Gabriel was admitted to the New York Bar in 2002 and gained international experience as a foreign associate at Shearman & Sterling, also in New York.

Relevant Experience

  • Represented the underwriters in the initial public offering of 33,660,589 Class A common shares by BBB Foods, in the New York Stock Exchange (NYSE) raising gross proceeds of approximately USD$589 million.
  • Represented Goldman Sachs and Prudential in a MX$2,800 million private debt placement by FIBRA EXI, which proceeds were used to refinance FIBRA EXI’s existing debt. This financing is the first international private placement by a Fibra E.
  • Represented Ainda, Energía & Infraestructura in the establishment and closing of its second private equity fund for MXN$6,135 million, focused on investing in energy and infrastructure projects.
  • Represented a special purpose acquisition trust managed by MIP in a USD$6.2 billion acquisition financing of a power portfolio consisting of 12 combined-cycle power plants and 1 wind power plant with a total capacity of 8.5 GW, which were owned by Iberdola.

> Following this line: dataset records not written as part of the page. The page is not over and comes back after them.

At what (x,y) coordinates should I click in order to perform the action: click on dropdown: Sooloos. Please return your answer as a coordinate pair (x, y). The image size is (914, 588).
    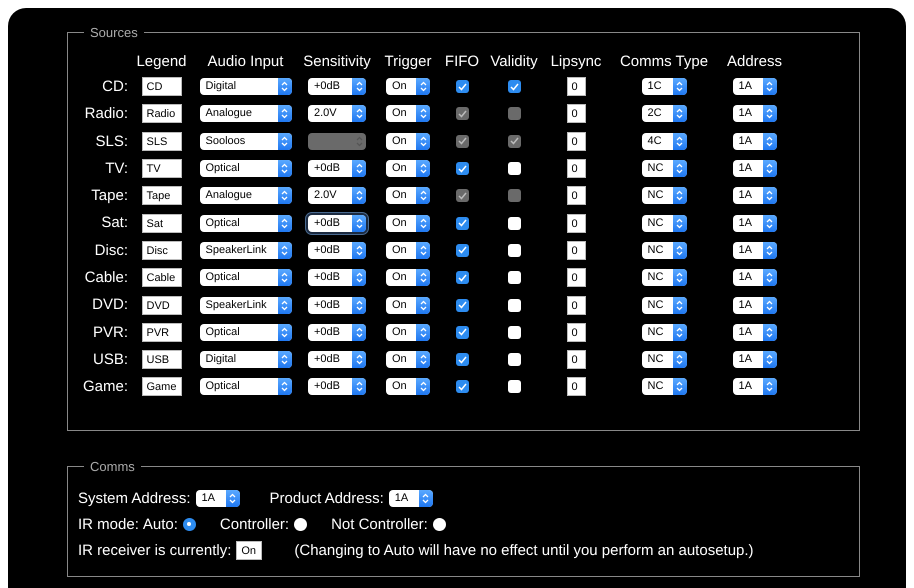
    Looking at the image, I should click on (246, 141).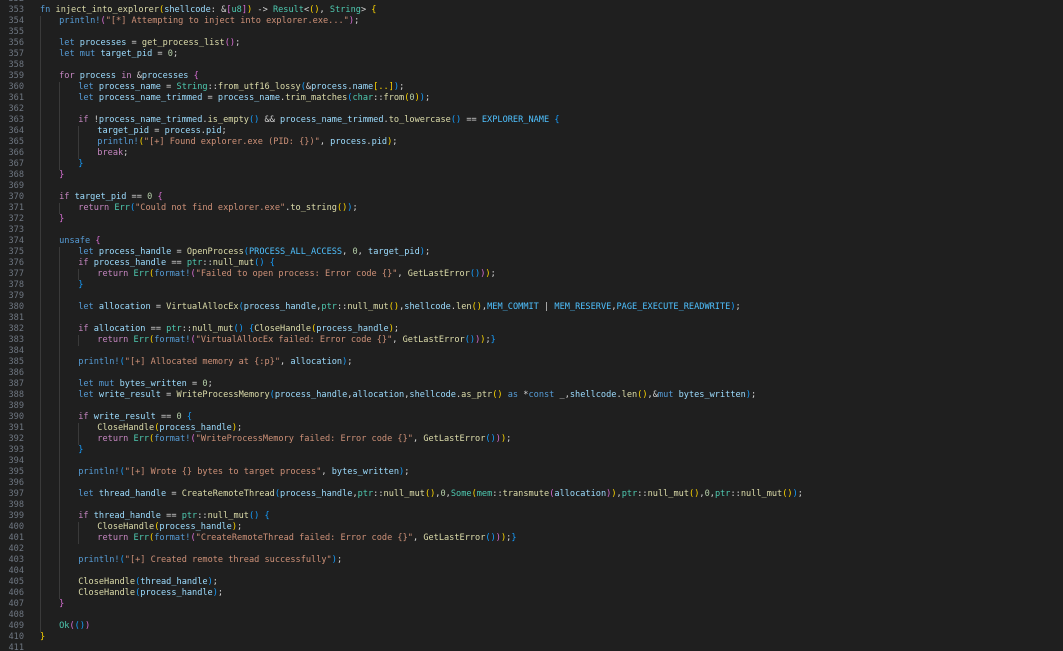  What do you see at coordinates (248, 98) in the screenshot?
I see `code-token: process_name` at bounding box center [248, 98].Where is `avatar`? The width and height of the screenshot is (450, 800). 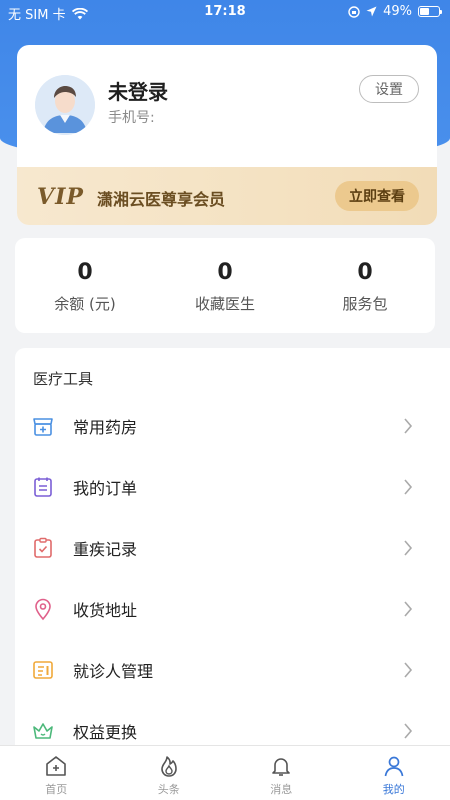 avatar is located at coordinates (65, 105).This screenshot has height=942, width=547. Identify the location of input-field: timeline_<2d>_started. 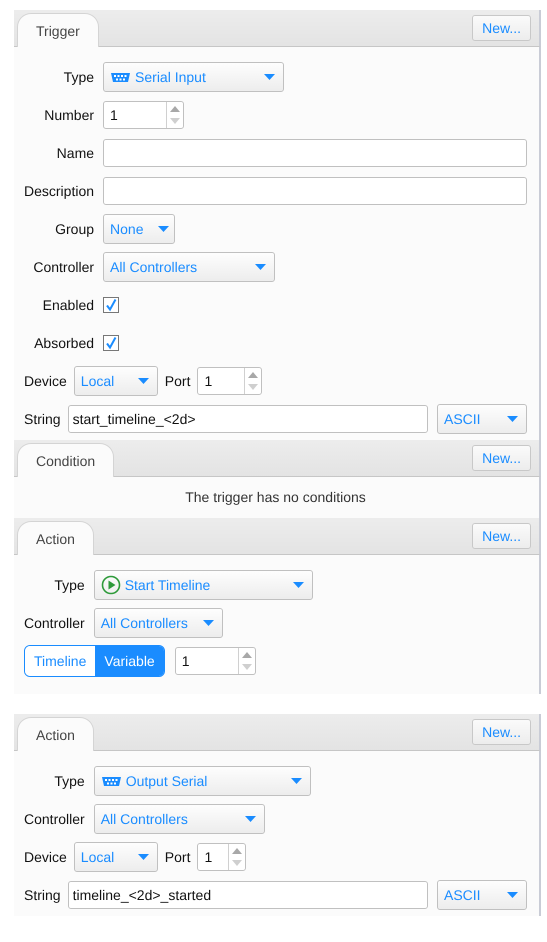
(248, 895).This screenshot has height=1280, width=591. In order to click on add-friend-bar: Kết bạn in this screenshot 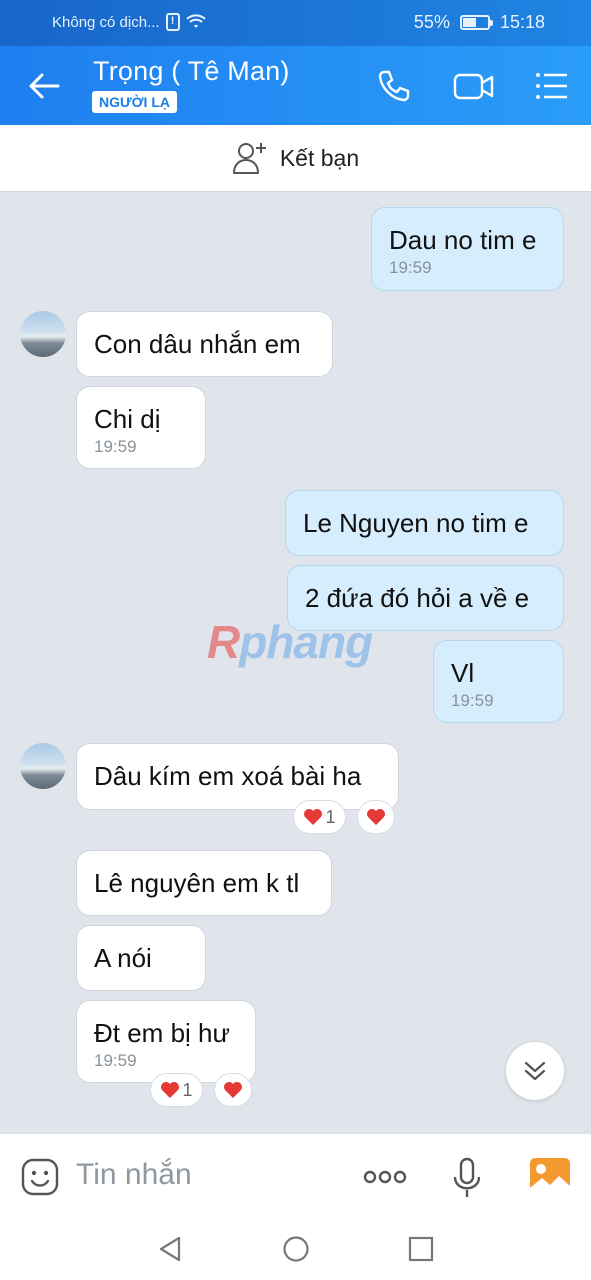, I will do `click(296, 158)`.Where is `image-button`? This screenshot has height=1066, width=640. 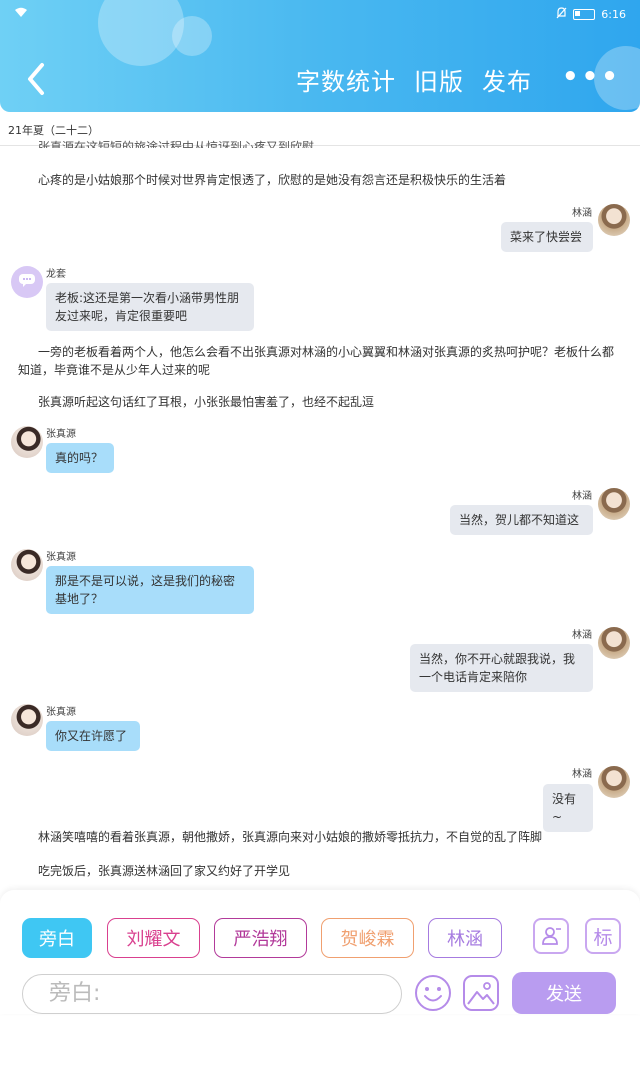 image-button is located at coordinates (481, 993).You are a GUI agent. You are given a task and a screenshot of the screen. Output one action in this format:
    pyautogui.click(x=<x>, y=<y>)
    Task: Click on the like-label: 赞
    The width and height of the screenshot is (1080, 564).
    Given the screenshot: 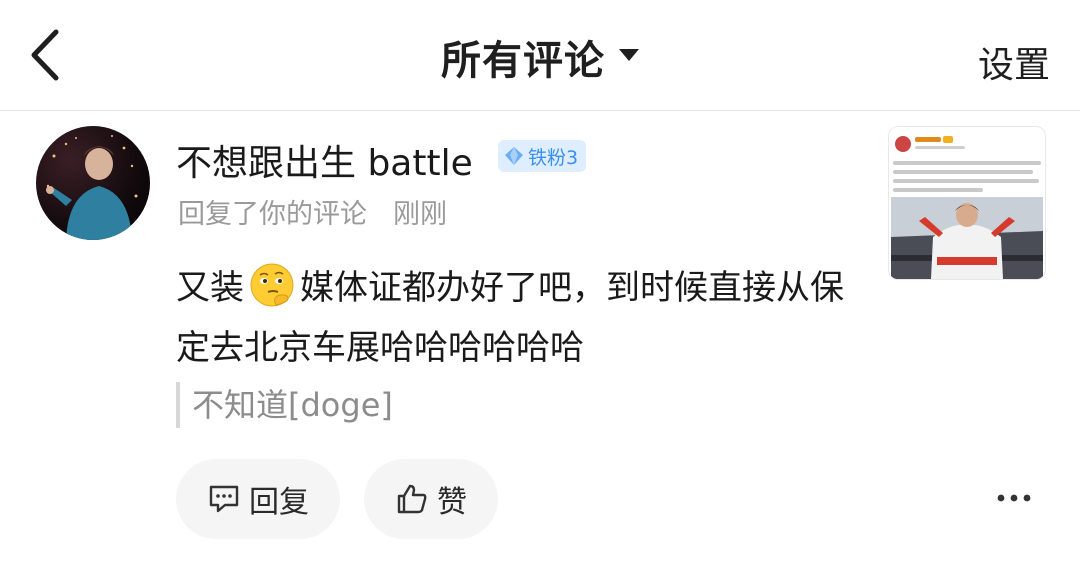 What is the action you would take?
    pyautogui.click(x=452, y=502)
    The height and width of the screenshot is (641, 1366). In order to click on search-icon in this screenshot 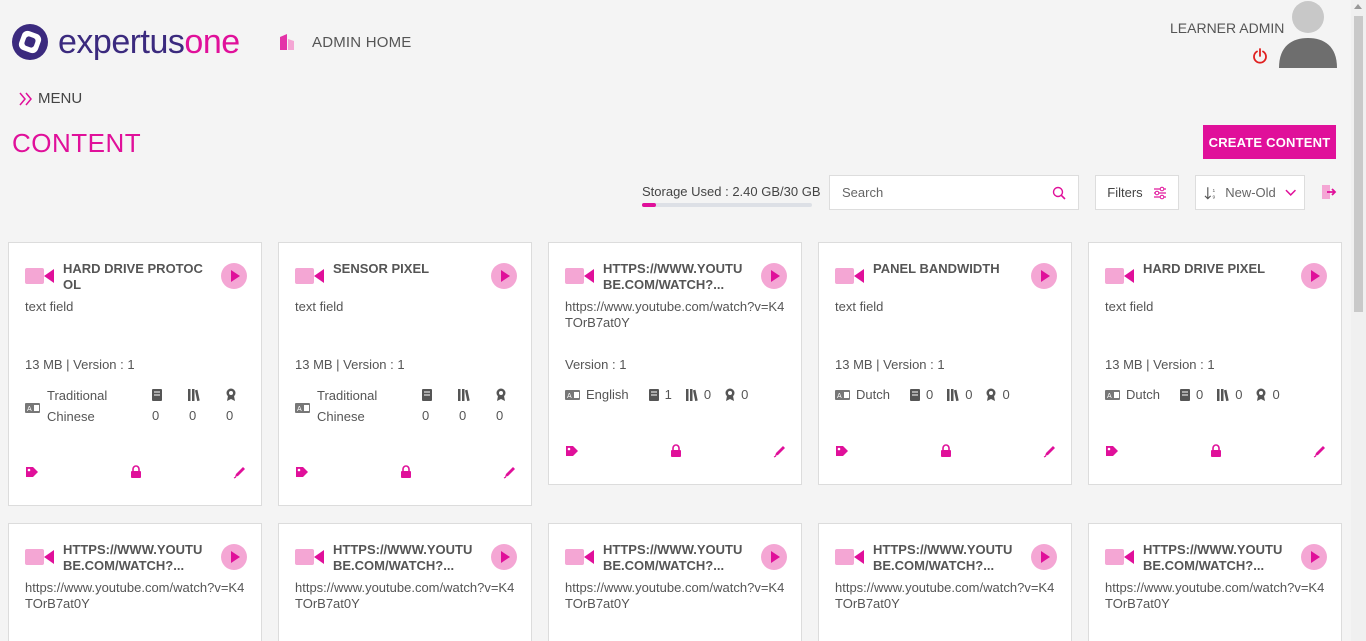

Also represented MIP in the structuring and establishment of the acquisition trust and equity vehicle through a public offering of CKDs that were subscribed and paid by the Mexican National Infrastructure Fund (FONADIN).
  • Represented Concesionaria AT-AT in the restructuring of its senior secured loan, which involved increasing it from MXN$5,310 million to MXN$7,200 million, and in a MXN$2,214 million secured VAT loan, both supporting the development and construction of the "Atizapán Atlacomulco" highway.
  • Represented FIEMEX, a special purpose acquisition trust managed by MIP, in the offering of its USD$1.49 billion 7.25% Senior Secured Notes due 2041. FIEMEX used part of the net proceeds to repay a bridge loan related to the USD$6.2 billion acquisition of power assets from Iberdrola. The notes are secured by FIEMEX’s power plants and related cash flows, along with the rest of FIEMEX creditors.
  • Represented the initial purchasers in the offering by Orbia of its USD$650 million 6.800% Senior Notes due 2030, and its USD$450 million 7.500% Senior Notes due 2035. In addition, we represented J.P. Morgan, Mizuho and Morgan Stanley in the concurrent tender offer by Orbia for all of its 1.875% Senior Notes due 2026.
  • Represented Santander México and the other syndicate banks in a MXN$6 billion syndicated loan to Grupo Trimex, one of Mexico’s leading agro-industrial companies. The transaction involved the structuring of secured obligations and the incorporation of sustainability-linked features.
  • Represented MIP in the structuring of Fibra-E FIEMEX, and FIEMEX’s in its USD $4.5 billion initial CBFE issuance to acquire 12 combined-cycle power generation plants and one wind farm from CKD FIECK, previously structured by MIP to raise funds from FONADIN, for the acquisition of these power plants from Iberdrola. These power plants were acquired from CKD FIECK in exchange for CBFEs issued by FIEMEX, which were subsequently distributed to FONADIN and Afores as holders of FIECK’s CKDs. FIECK was structured by MIP to raise funds from FONADIN to purchase these power plants from Iberdrola in February 2024.

Awards and Recognitions

  • Ranked in Chambers Latam, Capital Markets, Energy and Infrastructure Projects, 2026.
  • Ranked in Chambers Global, Capital Markets, Energy and Infrastructure Projects, 2026.
  • “Recommended”, Legal 500, Energy and Infrastructure Projects, Banking and Finance, Capital Markets, 2026.
  • "Highly Regarded", IFLR1000, Banking and Finance, Capital Markets, Energy and Infrastructure Projects, and Mergers and Acquisitions, 2025.

Education

  • Master of Laws (LL.M) & Management Certificate, Northwestern University School of Law y Kellogg School of Management, Evanston, 1999.
  • Law Degree, Instituto Tecnológico Autónomo de México, Mexico City, 1995.